-- Start of Data for this task --
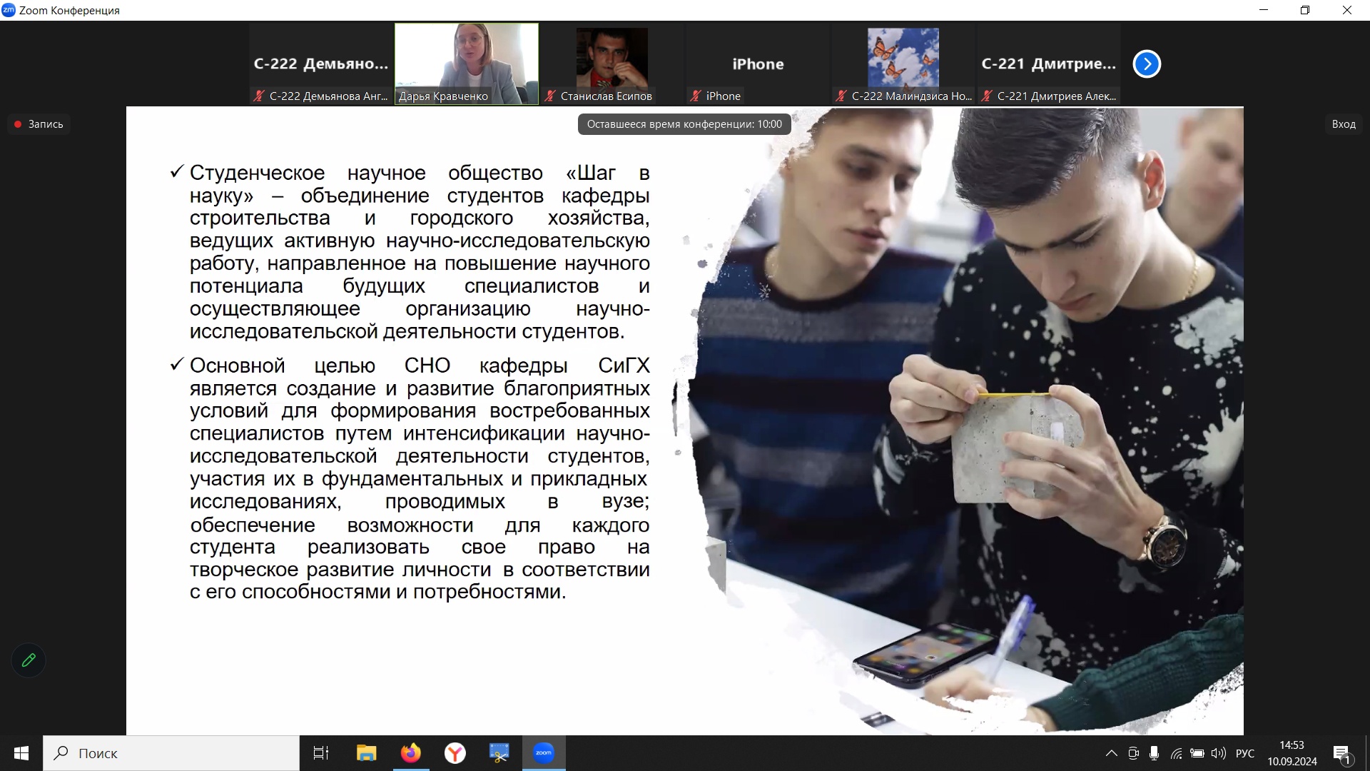Select the iPhone participant tile
The image size is (1370, 771).
[x=758, y=64]
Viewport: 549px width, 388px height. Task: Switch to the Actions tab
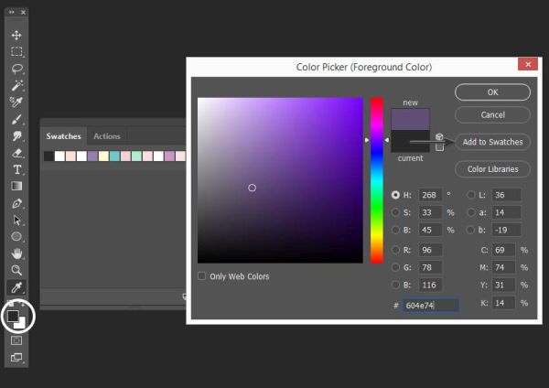107,136
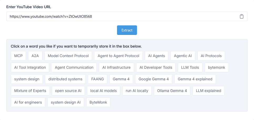Image resolution: width=254 pixels, height=120 pixels.
Task: Pick the Model Context Protocol tag
Action: (68, 56)
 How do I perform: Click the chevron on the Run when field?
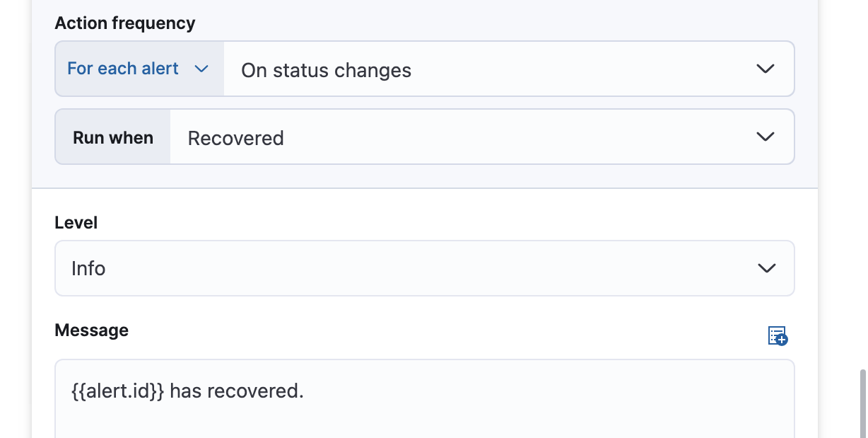pyautogui.click(x=765, y=137)
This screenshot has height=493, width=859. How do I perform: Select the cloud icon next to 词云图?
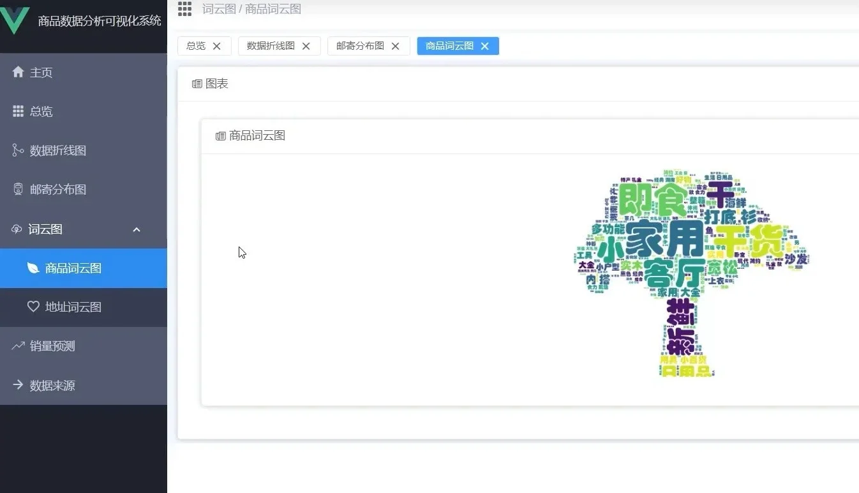coord(16,229)
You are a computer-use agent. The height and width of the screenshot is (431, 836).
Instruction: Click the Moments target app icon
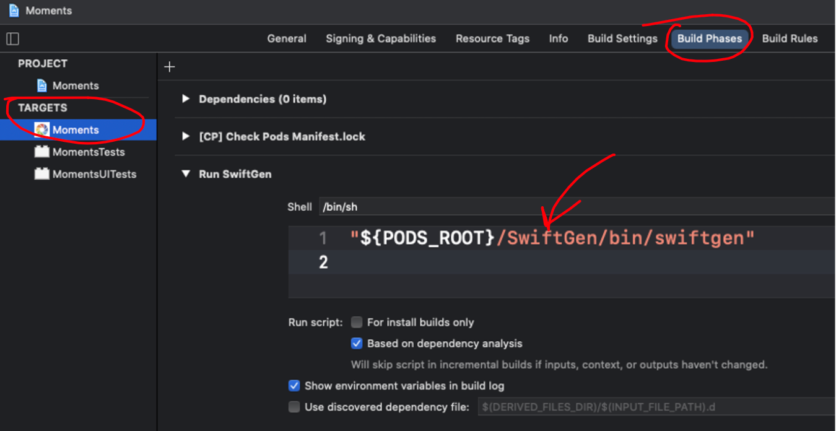[x=42, y=130]
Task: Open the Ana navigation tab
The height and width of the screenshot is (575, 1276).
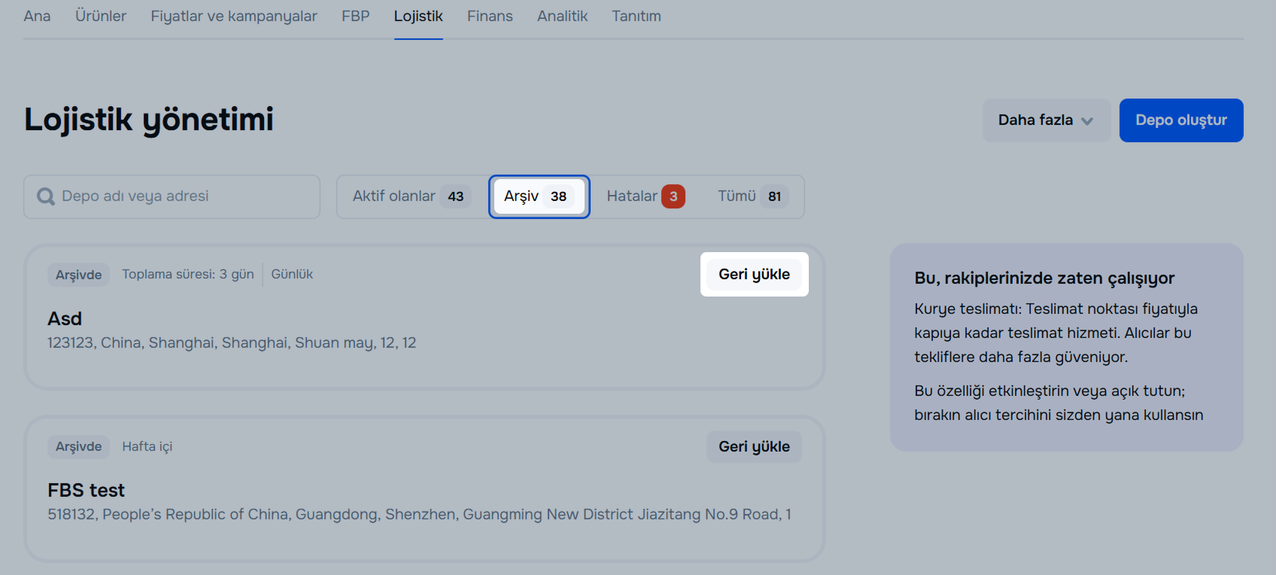Action: pyautogui.click(x=37, y=17)
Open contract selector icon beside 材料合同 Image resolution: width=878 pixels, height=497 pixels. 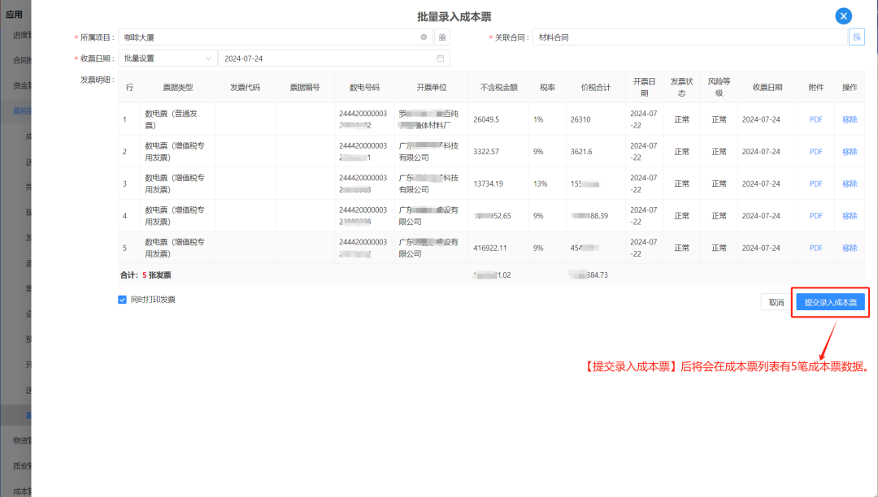(856, 37)
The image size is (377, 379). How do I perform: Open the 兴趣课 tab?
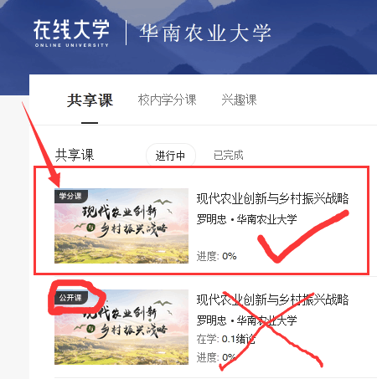pyautogui.click(x=239, y=100)
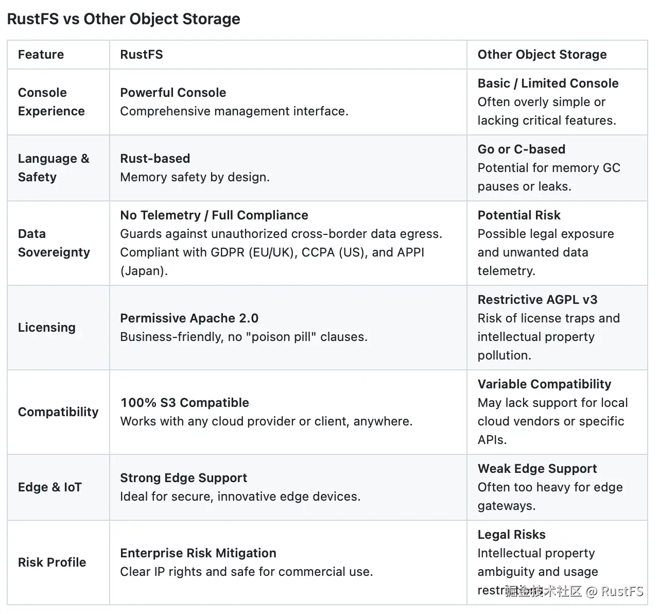Click the "Console Experience" row label
The width and height of the screenshot is (659, 614).
(x=51, y=102)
-- End of Data for this task --
Problem description:
Copy the items verbatim, starting at the line that contains "The image size is (377, 379)." and ending with the final line of the items. Omit the pictures.

Response to this exercise:
The image size is (377, 379). How do I perform: Open the 兴趣课 tab?
pyautogui.click(x=239, y=100)
Click the "Console Experience" row label
The width and height of the screenshot is (659, 614).
(x=51, y=102)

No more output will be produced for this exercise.